◆ INSTRUCTIONS TO FOLLOW
From the first line below to the last, reproduce the material exactly and leave out the images.

◆ LISTED RECORDS
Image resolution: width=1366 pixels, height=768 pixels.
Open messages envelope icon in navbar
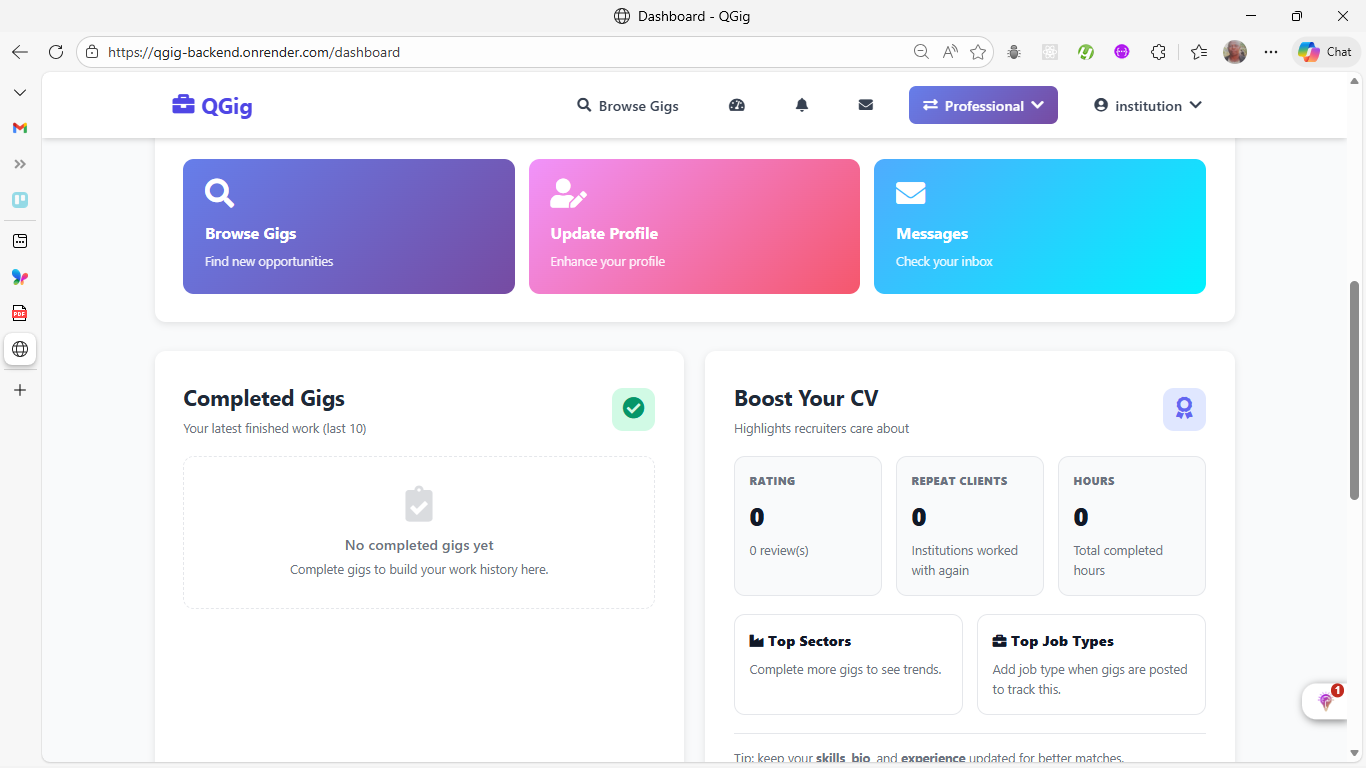point(866,105)
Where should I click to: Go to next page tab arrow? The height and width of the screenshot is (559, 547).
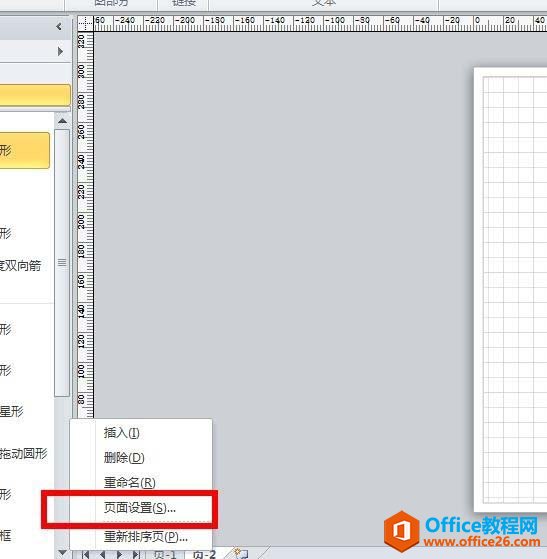tap(119, 555)
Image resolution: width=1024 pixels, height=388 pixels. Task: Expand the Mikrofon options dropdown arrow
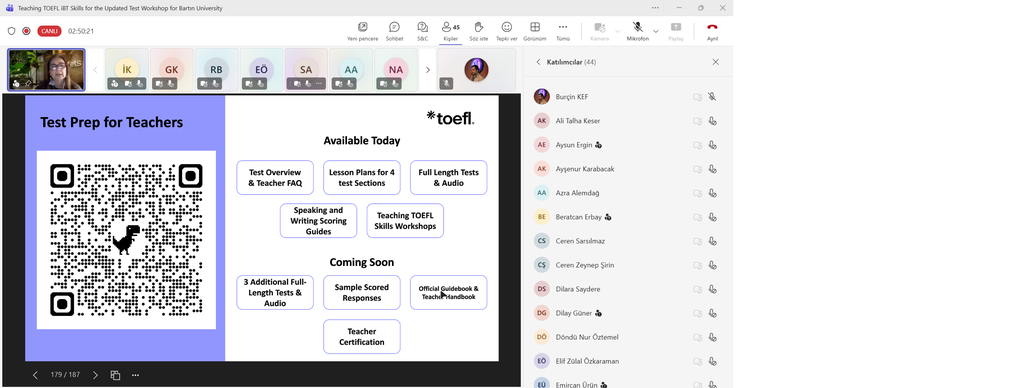[x=656, y=31]
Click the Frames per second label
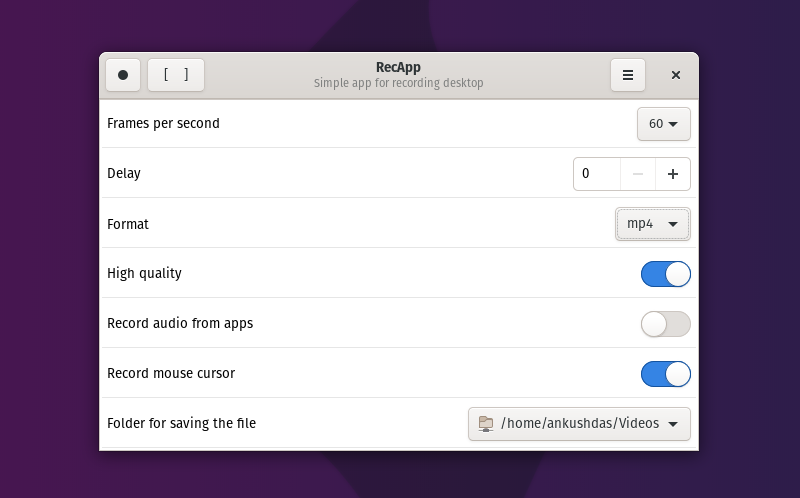 click(163, 123)
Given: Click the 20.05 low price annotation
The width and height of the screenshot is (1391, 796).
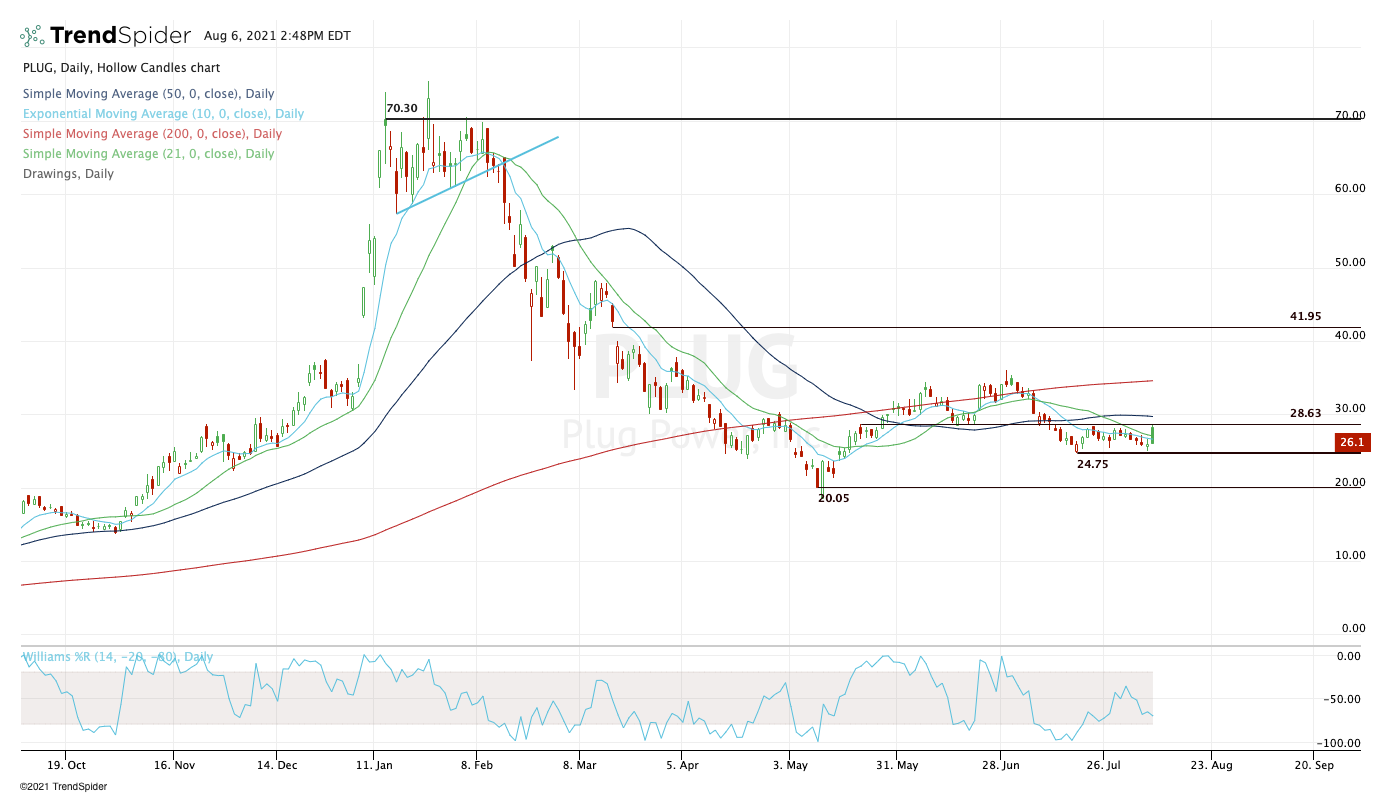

◆ WRITTEN SOLUTION
Image resolution: width=1366 pixels, height=768 pixels.
Open messages envelope icon in navbar
point(866,105)
Where should I click to: Go to next page tab arrow? The height and width of the screenshot is (559, 547).
tap(119, 555)
Image resolution: width=1024 pixels, height=388 pixels. Task: Expand the Mikrofon options dropdown arrow
[x=656, y=31]
Click the Frames per second label
 click(163, 123)
Given: Click the 20.05 low price annotation
The width and height of the screenshot is (1391, 796).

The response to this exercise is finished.